== Data for analysis ==
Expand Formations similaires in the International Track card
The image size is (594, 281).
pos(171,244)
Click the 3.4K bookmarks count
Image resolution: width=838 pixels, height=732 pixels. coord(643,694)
===
Required work =
Only the lines from the one with "The image size is (594, 281)." through the end of the data belong in the answer, each reproduced exactly.

Output of the exercise =
The image size is (594, 281).
pos(171,244)
Click the 3.4K bookmarks count
Image resolution: width=838 pixels, height=732 pixels. coord(643,694)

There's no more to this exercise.